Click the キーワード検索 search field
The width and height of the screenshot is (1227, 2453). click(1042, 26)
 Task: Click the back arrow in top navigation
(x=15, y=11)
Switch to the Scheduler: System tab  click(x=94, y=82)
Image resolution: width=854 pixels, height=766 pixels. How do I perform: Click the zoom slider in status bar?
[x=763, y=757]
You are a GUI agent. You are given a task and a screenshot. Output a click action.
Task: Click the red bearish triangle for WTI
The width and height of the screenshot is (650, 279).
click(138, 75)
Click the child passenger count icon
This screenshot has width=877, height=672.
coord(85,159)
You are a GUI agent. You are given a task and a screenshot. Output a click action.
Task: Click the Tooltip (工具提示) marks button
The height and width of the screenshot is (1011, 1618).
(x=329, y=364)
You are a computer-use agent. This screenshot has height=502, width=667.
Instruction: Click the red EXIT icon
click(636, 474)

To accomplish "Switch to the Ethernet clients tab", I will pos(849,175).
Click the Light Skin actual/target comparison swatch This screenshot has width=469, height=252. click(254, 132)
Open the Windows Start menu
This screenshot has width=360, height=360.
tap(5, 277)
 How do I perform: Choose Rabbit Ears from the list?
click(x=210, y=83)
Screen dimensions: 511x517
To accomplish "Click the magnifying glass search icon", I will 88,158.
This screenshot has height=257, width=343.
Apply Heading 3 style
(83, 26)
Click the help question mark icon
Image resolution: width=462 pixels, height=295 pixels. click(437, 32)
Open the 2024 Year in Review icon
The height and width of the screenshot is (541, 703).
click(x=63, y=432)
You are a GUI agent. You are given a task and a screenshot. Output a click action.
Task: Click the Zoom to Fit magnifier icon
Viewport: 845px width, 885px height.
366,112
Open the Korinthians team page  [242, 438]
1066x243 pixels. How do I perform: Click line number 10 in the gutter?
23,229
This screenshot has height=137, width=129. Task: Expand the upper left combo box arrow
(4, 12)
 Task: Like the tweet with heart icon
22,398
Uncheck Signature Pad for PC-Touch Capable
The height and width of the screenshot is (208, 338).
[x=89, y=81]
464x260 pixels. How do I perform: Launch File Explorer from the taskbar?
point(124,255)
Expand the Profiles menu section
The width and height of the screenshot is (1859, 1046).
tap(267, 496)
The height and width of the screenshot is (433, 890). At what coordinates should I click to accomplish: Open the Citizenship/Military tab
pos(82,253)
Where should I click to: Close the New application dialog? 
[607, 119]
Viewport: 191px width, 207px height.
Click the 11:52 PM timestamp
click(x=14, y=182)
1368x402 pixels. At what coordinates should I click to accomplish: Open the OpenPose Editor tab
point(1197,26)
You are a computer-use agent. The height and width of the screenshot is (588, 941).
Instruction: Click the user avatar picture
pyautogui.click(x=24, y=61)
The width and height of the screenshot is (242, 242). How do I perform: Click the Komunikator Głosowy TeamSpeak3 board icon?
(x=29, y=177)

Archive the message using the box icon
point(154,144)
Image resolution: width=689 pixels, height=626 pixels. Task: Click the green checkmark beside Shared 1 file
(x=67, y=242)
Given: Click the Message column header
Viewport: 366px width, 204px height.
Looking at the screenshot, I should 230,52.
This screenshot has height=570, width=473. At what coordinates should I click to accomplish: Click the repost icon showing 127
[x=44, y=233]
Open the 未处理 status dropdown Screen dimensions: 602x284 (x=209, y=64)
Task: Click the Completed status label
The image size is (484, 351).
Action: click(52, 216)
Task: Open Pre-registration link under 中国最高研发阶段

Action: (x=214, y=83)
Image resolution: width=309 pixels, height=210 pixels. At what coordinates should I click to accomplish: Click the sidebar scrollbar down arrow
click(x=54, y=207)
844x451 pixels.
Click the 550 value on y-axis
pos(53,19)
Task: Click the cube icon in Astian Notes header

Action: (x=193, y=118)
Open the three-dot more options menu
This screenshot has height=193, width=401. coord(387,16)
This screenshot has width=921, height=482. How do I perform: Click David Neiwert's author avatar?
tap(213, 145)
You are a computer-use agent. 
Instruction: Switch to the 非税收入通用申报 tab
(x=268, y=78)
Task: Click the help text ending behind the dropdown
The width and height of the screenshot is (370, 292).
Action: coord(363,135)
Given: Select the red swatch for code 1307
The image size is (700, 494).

▶ [EXERCISE BRIEF]: Please transcribe all of the data above line for line, without changing anything.

▶ [FULL RESPONSE]:
Click the キーワード検索 search field
The width and height of the screenshot is (1227, 2453). click(1042, 26)
 Task: Click the back arrow in top navigation
(x=15, y=11)
Switch to the Scheduler: System tab  click(x=94, y=82)
Image resolution: width=854 pixels, height=766 pixels. How do I perform: Click the zoom slider in status bar?
[x=763, y=757]
You are a GUI agent. You are given a task and a screenshot. Output a click action.
Task: Click the red bearish triangle for WTI
The width and height of the screenshot is (650, 279).
click(138, 75)
Click the child passenger count icon
This screenshot has width=877, height=672.
coord(85,159)
You are a GUI agent. You are given a task and a screenshot. Output a click action.
Task: Click the Tooltip (工具提示) marks button
The height and width of the screenshot is (1011, 1618).
(x=329, y=364)
You are a computer-use agent. This screenshot has height=502, width=667.
Instruction: Click the red EXIT icon
click(636, 474)

To accomplish "Switch to the Ethernet clients tab", I will pos(849,175).
Click the Light Skin actual/target comparison swatch This screenshot has width=469, height=252. click(254, 132)
Open the Windows Start menu
This screenshot has width=360, height=360.
tap(5, 277)
 How do I perform: Choose Rabbit Ears from the list?
click(x=210, y=83)
Screen dimensions: 511x517
To accomplish "Click the magnifying glass search icon", I will 88,158.
This screenshot has height=257, width=343.
Apply Heading 3 style
(83, 26)
Click the help question mark icon
Image resolution: width=462 pixels, height=295 pixels. click(437, 32)
Open the 2024 Year in Review icon
The height and width of the screenshot is (541, 703).
click(x=63, y=432)
You are a GUI agent. You are given a task and a screenshot. Output a click action.
Task: Click the Zoom to Fit magnifier icon
Viewport: 845px width, 885px height.
366,112
Open the Korinthians team page  [242, 438]
1066x243 pixels. How do I perform: Click line number 10 in the gutter?
23,229
This screenshot has height=137, width=129. Task: Expand the upper left combo box arrow
(4, 12)
 Task: Like the tweet with heart icon
22,398
Uncheck Signature Pad for PC-Touch Capable
The height and width of the screenshot is (208, 338).
[x=89, y=81]
464x260 pixels. How do I perform: Launch File Explorer from the taskbar?
point(124,255)
Expand the Profiles menu section
The width and height of the screenshot is (1859, 1046).
tap(267, 496)
The height and width of the screenshot is (433, 890). At what coordinates should I click to accomplish: Open the Citizenship/Military tab
pos(82,253)
Where should I click to: Close the New application dialog? 
[607, 119]
Viewport: 191px width, 207px height.
Click the 11:52 PM timestamp
click(x=14, y=182)
1368x402 pixels. At what coordinates should I click to accomplish: Open the OpenPose Editor tab
point(1197,26)
You are a computer-use agent. The height and width of the screenshot is (588, 941).
Instruction: Click the user avatar picture
pyautogui.click(x=24, y=61)
The width and height of the screenshot is (242, 242). How do I perform: Click the Komunikator Głosowy TeamSpeak3 board icon?
(x=29, y=177)

Archive the message using the box icon
point(154,144)
Image resolution: width=689 pixels, height=626 pixels. Task: Click the green checkmark beside Shared 1 file
(x=67, y=242)
Given: Click the Message column header
Viewport: 366px width, 204px height.
Looking at the screenshot, I should 230,52.
This screenshot has height=570, width=473. At what coordinates should I click to accomplish: Click the repost icon showing 127
[x=44, y=233]
Open the 未处理 status dropdown Screen dimensions: 602x284 (x=209, y=64)
Task: Click the Completed status label
The image size is (484, 351).
Action: click(52, 216)
Task: Open Pre-registration link under 中国最高研发阶段

Action: (x=214, y=83)
Image resolution: width=309 pixels, height=210 pixels. At what coordinates should I click to accomplish: Click the sidebar scrollbar down arrow
click(x=54, y=207)
844x451 pixels.
Click the 550 value on y-axis
pos(53,19)
Task: Click the cube icon in Astian Notes header

Action: (x=193, y=118)
Open the three-dot more options menu
This screenshot has height=193, width=401. coord(387,16)
This screenshot has width=921, height=482. How do I perform: Click David Neiwert's author avatar?
tap(213, 145)
You are a computer-use agent. 
Instruction: Switch to the 非税收入通用申报 tab
(x=268, y=78)
Task: Click the help text ending behind the dropdown
The width and height of the screenshot is (370, 292).
Action: coord(363,135)
Given: Select the red swatch for code 1307
The image size is (700, 494).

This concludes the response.